Hello Hastings would provide a box of Hastings products for each of the four seasons. There is also Deco Box, which would provide boxes of decorations for a dozen different holidays.
“Subscription services are very unique in the sense that they can serve a very large population... Bulu Box is a great example,” Vaughan said. “They’re in Lincoln but they’re producing their products locally. It’s created a ton of jobs in their community from production to marketing, the whole gamut. Although those subscription boxes may not pertain directly to our local community, they can do so much more. It’s a cool concept and they’re very up and coming in our nation as a whole. It’s exciting to see people are very receptive to that.”

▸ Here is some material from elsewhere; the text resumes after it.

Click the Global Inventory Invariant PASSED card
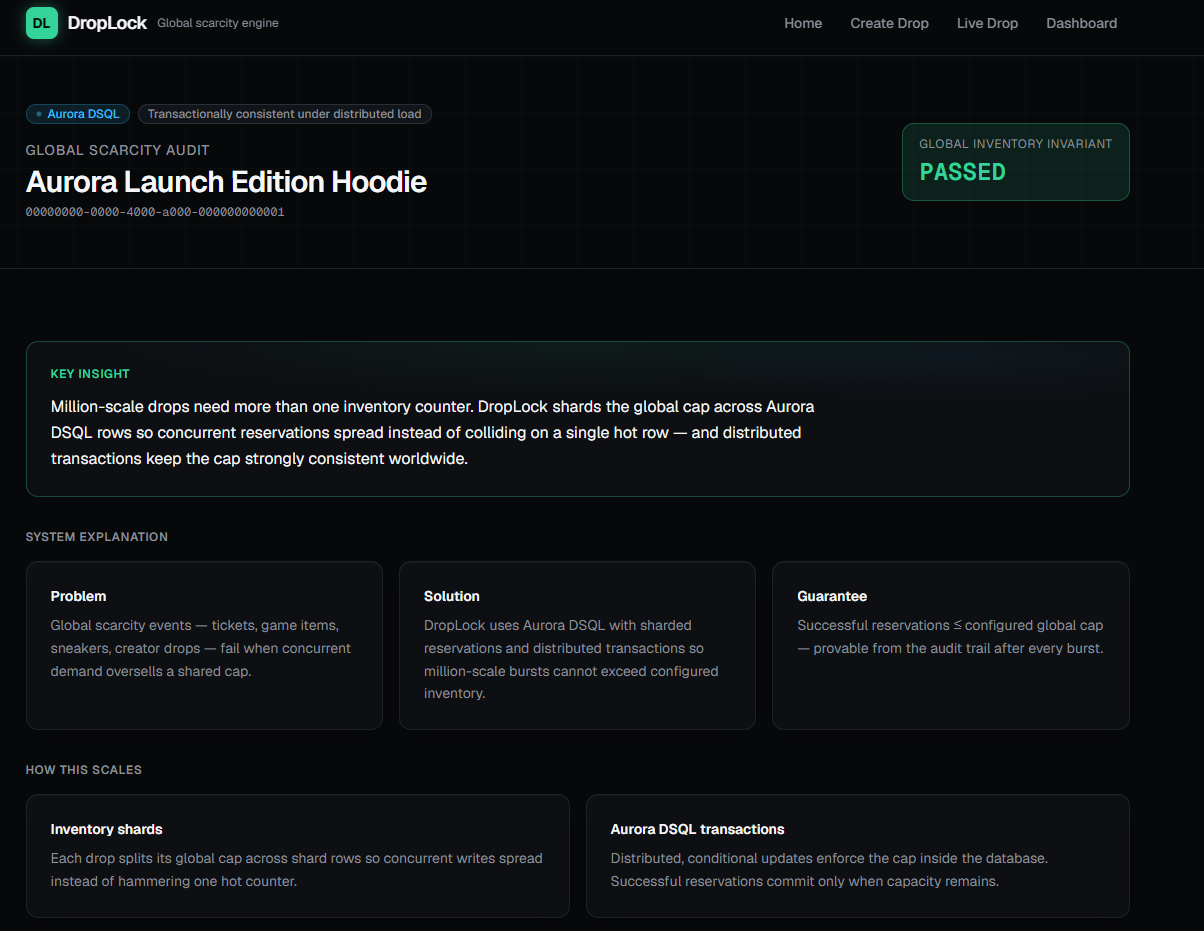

Among other ideas pitched Tuesday included a kombucha company, shopping carts with scales and scanners, an app to help rape survivors and bystanders, a wedding planning business, locally sourced produce, an outdoor staking rink, large 3-D printers built using parts from recycled electronics and a battle of the bands contest waged among praise bands from local churches.
Dave Rippe, HEDC executive director, let audience members know that even the businesses that did not win Tuesday could get up an running if the right investor decided to get involved. He encouraged anyone interested in supporting one of the business ideas to contact the HEDC office.
Schmidt, who hopes to be up and running with Up Top Apiaries next spring, said he’s proud to be part of the current wave of entreprenuership in Hastings.
“There’s so many wonderful ideas out there, it’s just getting them out there and getting them in the public and letting people know your ideas,” he said. “I think it speaks leaps and bounds about where Hastings as a community is going and where it came from. Especially with the revitalization of downtown it’s showing a lot of new possibilities.”